Certains la surnomment « taxe Robin des Bois », d’autres « taxe Tobin », du nom de l’économiste américain qui dès les années 1970 avait formulé l’idée d’un prélèvement sur les opérations de change, dont le produit servirait à lutter contre la pauvreté. La « taxe sur les transactions financières » a reçu hier le soutien d’une large majorité de députés européens, qui ont solennellement voté en faveur de son application au niveau international.

«Le Parlement européen recommande la mise en place d'une taxe sur les transactions financières, qui améliorerait le fonctionnement du marché en réduisant la spéculation et en contribuant à financer les biens publics mondiaux et à diminuer les déficits publics», peut-on lire dans un amendement adopté par 360 voix contre 299.
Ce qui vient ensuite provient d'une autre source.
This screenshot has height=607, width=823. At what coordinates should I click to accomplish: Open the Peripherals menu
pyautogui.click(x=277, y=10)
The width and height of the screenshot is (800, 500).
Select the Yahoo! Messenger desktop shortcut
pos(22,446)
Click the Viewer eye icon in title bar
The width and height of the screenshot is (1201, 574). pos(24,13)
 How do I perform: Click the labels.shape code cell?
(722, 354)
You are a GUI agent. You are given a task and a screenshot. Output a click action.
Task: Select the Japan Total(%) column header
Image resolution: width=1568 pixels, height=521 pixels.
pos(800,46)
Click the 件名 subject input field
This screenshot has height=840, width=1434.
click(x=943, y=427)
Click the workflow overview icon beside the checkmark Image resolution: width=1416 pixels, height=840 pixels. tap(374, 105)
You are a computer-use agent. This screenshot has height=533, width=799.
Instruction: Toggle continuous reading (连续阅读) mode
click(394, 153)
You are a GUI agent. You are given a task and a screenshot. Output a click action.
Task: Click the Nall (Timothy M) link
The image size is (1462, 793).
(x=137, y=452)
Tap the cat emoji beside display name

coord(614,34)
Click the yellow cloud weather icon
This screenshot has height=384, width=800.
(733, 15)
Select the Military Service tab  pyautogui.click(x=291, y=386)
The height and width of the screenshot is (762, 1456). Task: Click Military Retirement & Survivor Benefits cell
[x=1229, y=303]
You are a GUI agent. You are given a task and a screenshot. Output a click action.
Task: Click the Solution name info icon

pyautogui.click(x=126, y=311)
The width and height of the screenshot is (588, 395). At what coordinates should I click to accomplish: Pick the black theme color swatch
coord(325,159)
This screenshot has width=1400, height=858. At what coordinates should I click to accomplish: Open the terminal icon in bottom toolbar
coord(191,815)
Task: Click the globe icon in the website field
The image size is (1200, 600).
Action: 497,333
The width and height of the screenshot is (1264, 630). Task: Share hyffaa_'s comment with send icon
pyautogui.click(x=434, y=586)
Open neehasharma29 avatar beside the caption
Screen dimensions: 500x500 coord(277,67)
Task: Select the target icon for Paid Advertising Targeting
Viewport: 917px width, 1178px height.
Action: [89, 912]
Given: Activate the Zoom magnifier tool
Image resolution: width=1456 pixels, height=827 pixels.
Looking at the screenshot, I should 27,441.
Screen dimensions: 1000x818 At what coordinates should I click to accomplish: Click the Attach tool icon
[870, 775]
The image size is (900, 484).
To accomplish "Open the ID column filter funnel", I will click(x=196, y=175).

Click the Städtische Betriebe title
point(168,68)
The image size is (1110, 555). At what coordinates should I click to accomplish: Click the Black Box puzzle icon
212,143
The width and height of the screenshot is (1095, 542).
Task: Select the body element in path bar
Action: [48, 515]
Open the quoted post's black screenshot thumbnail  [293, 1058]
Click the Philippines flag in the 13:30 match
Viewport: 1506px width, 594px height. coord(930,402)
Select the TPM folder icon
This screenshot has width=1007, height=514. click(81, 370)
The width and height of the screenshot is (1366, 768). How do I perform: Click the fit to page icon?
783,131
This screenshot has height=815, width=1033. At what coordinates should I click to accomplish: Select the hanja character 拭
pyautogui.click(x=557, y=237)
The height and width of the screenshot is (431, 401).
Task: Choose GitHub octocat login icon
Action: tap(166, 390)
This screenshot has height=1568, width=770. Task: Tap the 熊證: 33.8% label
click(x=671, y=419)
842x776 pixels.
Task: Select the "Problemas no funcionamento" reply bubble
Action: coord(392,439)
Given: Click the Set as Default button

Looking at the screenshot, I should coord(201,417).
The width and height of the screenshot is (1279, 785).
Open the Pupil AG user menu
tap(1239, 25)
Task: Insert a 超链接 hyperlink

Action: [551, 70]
650 milliards d’euros de recettes pour le développement

D’après les calculs des eurodéputés, cette taxe dont l’assiette doit être « la plus large possible » et le taux réduit (entre 0,01% et 0,05%) pourrait rapporter 200 milliards d’euros par an à l’échelle européenne, et 650 milliards si elle était appliquée au niveau mondial. De quoi alléger les souffrances des pays les plus pauvres, lutter contre le réchauffement de la planète mais aussi tirer les leçons de la crise.